Abstract

AbstractHow can dreams for just futures take flight in universities with colonial legacies that celebrate diversity but silence academics of colour who seek to be more than “institutional ornaments” and “quiet achievers?” Emerging research on decolonising the university focuses on the struggle that hypervisible Black, Indigenous, Asian, Latinx, and minority ethnic/ethno‐religious academics of colour engage in to negotiate the subtleties of institutional racism. In Australia, academics of colour who struggle to gain entry feel less vulnerable when they retreat to a place of quiet achievement and focus on advancing their careers. But such “quiet” places, which open up through White recognition and White responsibility, fail to unsettle brutal practices and a bitter politics of survival. This article therefore argues for geographies of fearlessness and generosity from sites of vulnerability in the Anglophone/Western university.

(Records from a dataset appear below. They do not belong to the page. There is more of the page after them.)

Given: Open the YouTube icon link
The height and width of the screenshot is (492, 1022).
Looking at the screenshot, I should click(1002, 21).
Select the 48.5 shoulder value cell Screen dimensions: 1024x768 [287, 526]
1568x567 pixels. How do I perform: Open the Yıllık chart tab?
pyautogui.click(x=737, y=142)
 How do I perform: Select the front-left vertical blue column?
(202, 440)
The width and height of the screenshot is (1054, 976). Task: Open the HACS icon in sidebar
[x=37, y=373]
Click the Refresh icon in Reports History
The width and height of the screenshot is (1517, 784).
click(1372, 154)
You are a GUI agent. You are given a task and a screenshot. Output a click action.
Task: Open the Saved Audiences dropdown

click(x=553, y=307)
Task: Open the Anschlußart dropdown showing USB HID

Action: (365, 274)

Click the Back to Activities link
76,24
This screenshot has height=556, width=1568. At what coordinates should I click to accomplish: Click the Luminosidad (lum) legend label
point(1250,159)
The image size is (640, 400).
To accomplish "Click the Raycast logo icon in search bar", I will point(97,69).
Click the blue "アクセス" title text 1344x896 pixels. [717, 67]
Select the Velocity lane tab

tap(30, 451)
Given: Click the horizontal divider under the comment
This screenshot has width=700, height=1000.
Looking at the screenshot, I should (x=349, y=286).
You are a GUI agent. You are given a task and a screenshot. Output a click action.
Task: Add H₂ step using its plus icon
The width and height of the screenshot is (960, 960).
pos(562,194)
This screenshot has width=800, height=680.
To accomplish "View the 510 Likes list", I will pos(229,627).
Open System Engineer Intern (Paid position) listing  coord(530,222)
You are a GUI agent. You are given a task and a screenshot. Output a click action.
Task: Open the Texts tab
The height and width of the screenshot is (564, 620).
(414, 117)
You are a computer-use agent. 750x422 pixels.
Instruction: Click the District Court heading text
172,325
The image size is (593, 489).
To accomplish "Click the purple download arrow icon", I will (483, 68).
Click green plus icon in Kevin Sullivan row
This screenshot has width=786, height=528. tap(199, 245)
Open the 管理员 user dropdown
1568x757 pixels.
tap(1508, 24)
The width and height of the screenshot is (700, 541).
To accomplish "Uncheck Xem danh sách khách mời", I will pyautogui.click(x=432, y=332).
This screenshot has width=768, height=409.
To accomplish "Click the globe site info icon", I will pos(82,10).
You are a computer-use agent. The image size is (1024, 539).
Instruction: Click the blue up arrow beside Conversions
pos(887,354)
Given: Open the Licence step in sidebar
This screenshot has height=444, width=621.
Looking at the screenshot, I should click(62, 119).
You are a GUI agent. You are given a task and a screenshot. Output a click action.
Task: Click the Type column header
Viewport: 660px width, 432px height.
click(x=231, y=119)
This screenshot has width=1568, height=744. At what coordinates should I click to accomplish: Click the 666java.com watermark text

It is inspired by feminist, Indigenous, and Black politics; personal experiences in Australian universities; and ethnographic research with ethnic/ethno‐religious minority migrants, refugees, asylum seekers, and Indigenous peoples in Paris and Detroit, among other locations. The findings are significant in showing how the multiply situated “we” in the university learn how to “stay with the trouble” and see the shimmer of decolonial horizons of possibility.